Within 10 weeks of launch, we had surpassed $2B in deposits. The product didn’t just work, it earned trust at scale.
1. Context
Openbank had already proven its digital model in markets like Spain, Germany, and Argentina. But bringing that success to the United States was an entirely new challenge. The U.S. landscape is fragmented, hyper-competitive, and shaped by tech-native user expectations. There were no branches to lean on, no brand equity to rely on. Just a clean slate, a lean team, and an opportunity to launch something bold.
Santander’s leadership envisioned a fully digital bank with nationwide reach, compliant from day one and capable of onboarding users in minutes. But that vision ran into a complex web of federal and state regulations, heightened fraud concerns, and a market already saturated with sleek fintech offerings.
We weren’t adapting an existing product. We were building a digital bank from zero.
2. Problem Statement
From the earliest planning sessions, one challenge emerged again and again: how do we build a first-time experience that satisfies three competing priorities?
The business needed speed and deposits to fund Santander’s U.S. lending pipeline. Users demanded seamless onboarding, instant confirmation, and an experience on par with the likes of Cash App and SoFi.
Meanwhile, compliance and risk teams required airtight processes for KYC, AML, and fraud prevention.

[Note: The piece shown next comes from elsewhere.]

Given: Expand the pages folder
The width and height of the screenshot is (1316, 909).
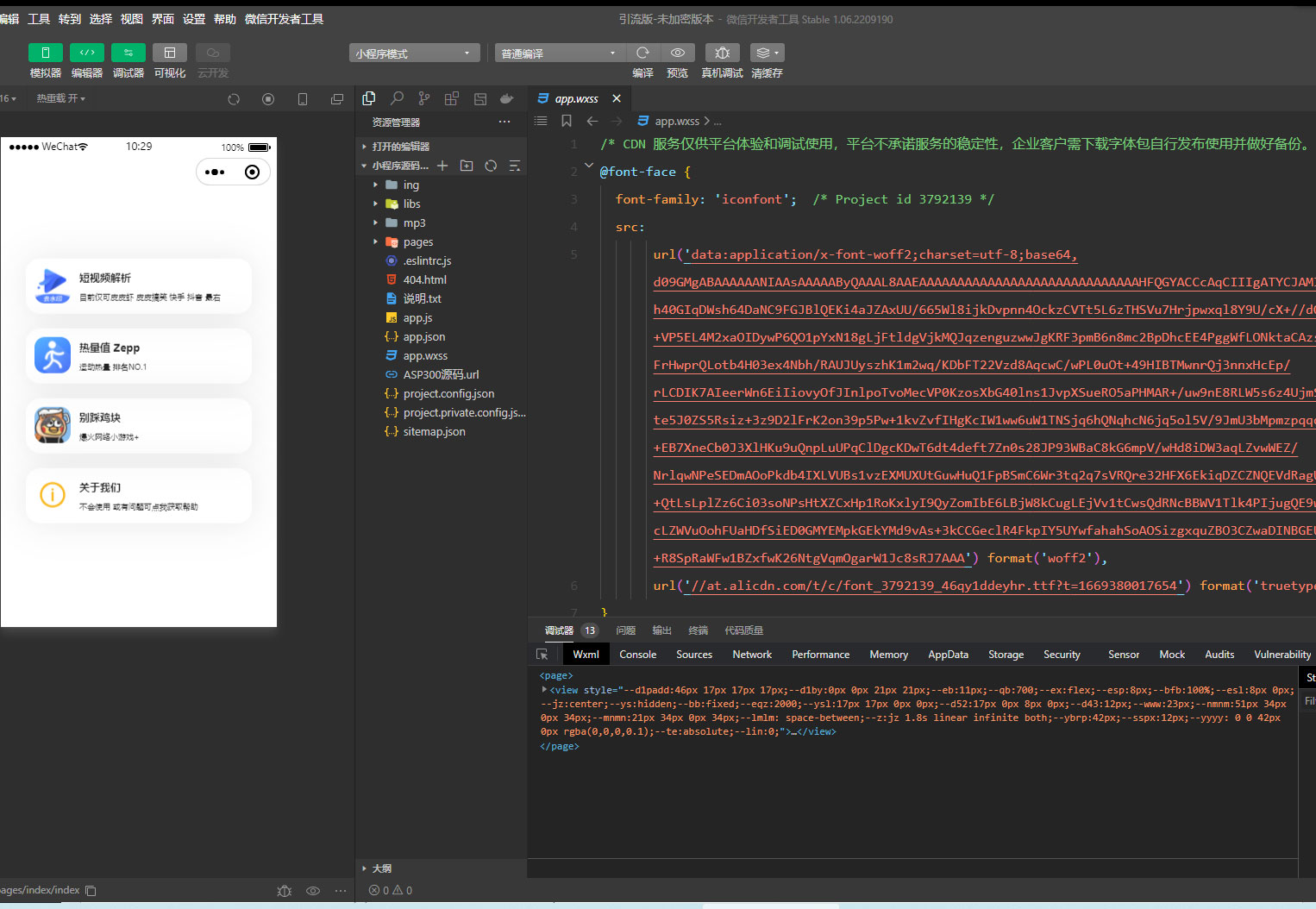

The product ambition was massive. The market expectations were unforgiving. We needed to:
Build a modern, real-time payments engine
Meet compliance across 50 states
Design funding flows that were instant, secure, and familiar
Align with customer expectations shaped by SoFi, Chime, and Cash App
Operate with lean resources and aggressive timelines
The friction was clear. And yet, to succeed, we had to make it invisible.
3. Discovery & Research
To understand what trust looked like to a U.S. consumer, we immersed ourselves in the competitive landscape. We studied the user journeys of top fintech players, audited their onboarding flows, and mapped the emotional journey from signup to first transaction. We also conducted internal research, working cross-functionally with design, fraud, and compliance teams to identify pain points in legacy bank funding experiences.

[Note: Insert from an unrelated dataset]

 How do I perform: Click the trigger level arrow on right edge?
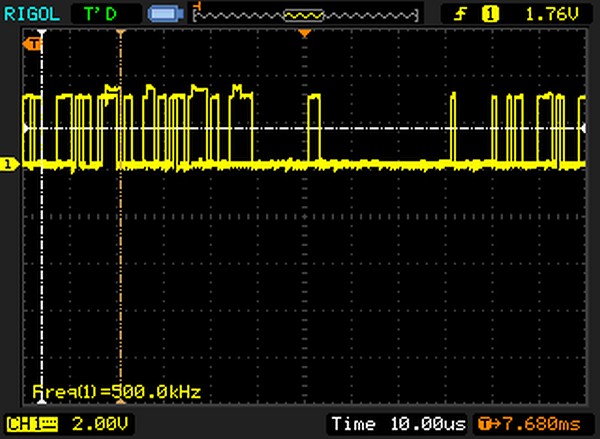pos(584,129)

What we learned was simple but profound: The first successful deposit was everything. If users could move their money without friction, they would stay.

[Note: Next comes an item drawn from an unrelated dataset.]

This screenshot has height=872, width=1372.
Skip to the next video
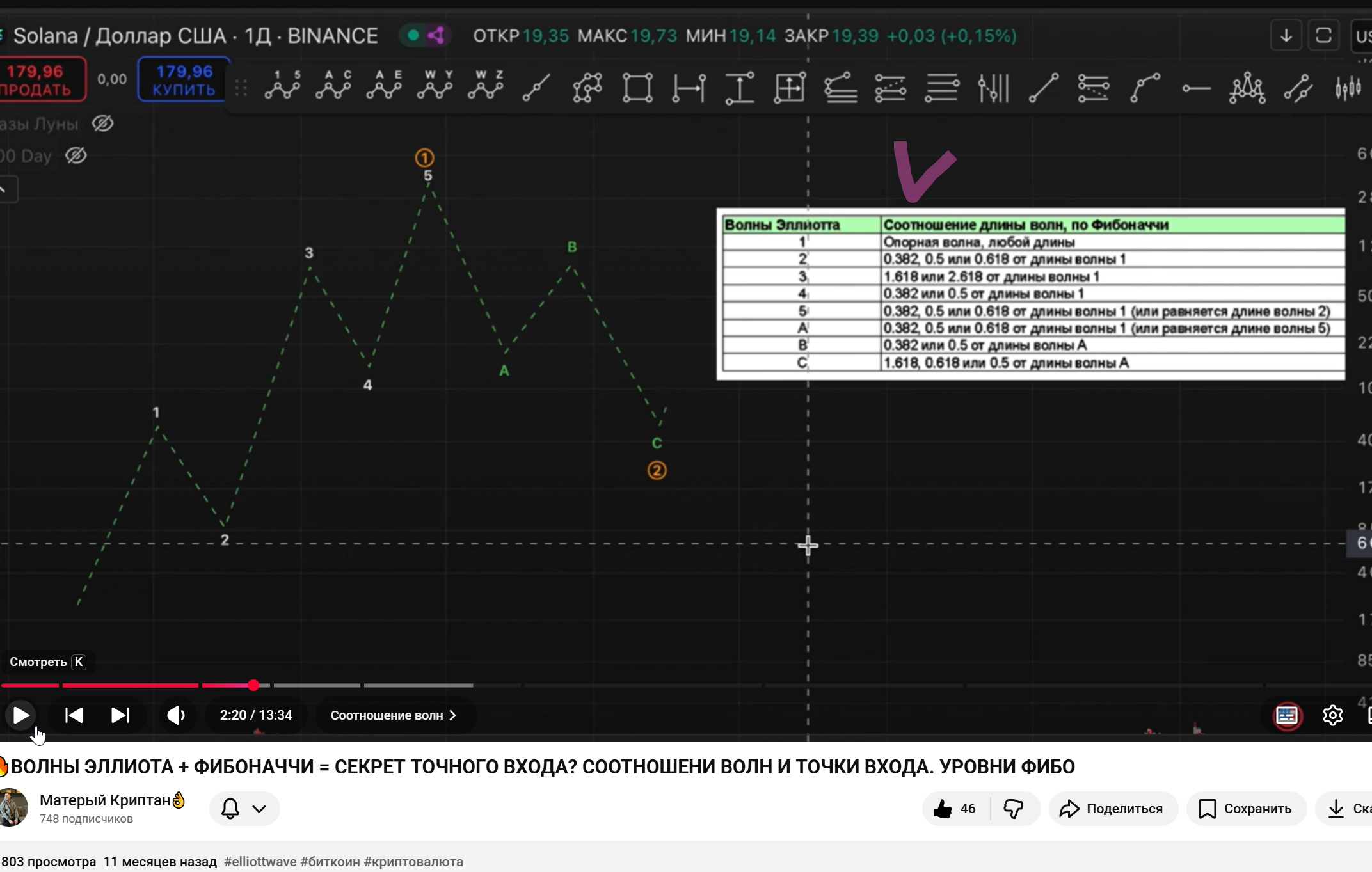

If that moment faltered, we lost them. That insight became our compass.
4. Strategy & Prioritization
Originally, the scope included a full suite of banking products: checking, savings, cards, and more. But through the lens of discovery, it became clear that focus would deliver better outcomes than breadth.
We pivoted.
Instead of trying to be everything on day one, we narrowed the product to a high-yield savings account. This wasn’t a compromise. It was a strategic decision to build deep trust with one meaningful action: funding an account.
With that clarity, our priorities sharpened. We designed the roadmap around real-time account linking, fast and secure transfers, and a clear funding journey with smart fallback options. Every decision pointed back to a single outcome: help the user deposit money in under five minutes, and know it worked.
5. Execution
As a Product Manager in the Payments vertical, I worked closely with engineering, design, risk, and compliance to turn strategy into flow. My responsibility was to ensure that funding didn’t just function, it felt frictionless.
We built out integrations for ACH and RTP, with a seamless fallback to debit card top-up through Plaid. When users linked their accounts, we provided instant verification. When transfers needed review, we offered transparency and next steps. Every edge case, from timeout to delay, was handled with thoughtful UX.
Our team was global. Engineers in Madrid, legal in Boston, design across London. Coordination required clarity, and we kept alignment through weekly rituals, shared documentation, and a common goal: launch with zero surprises.
In those final sprints, we didn’t just ship features. We shipped confidence.
6. Results & Impact
When Openbank USA launched nationally, the results were immediate. We reached users in all 50 states. Onboarding to funding took less than five minutes on average. And within just ten weeks, deposits had already exceeded $2 billion.
The product proved the hypothesis. A tight focus on one essential user moment could outperform a bloated feature set. It validated the decision to go narrow, and it built a foundation we could scale from.
7. Learnings & Reflections
Looking back, the pivot was everything. By choosing to go deep instead of wide, we unlocked speed, clarity, and operational simplicity. It reinforced a principle I carry with me now:
The best MVPs don’t feel minimal. They feel intentional.
I also came away with a deeper appreciation for nuance. In regulated spaces, product decisions aren’t just about features, they’re about interpretation, alignment, and orchestration. Success comes from translating trust into flows, and complexity into confidence.
This project taught me that product isn’t just about what you launch. It’s about what you choose to launch, and how well it earns the right to grow.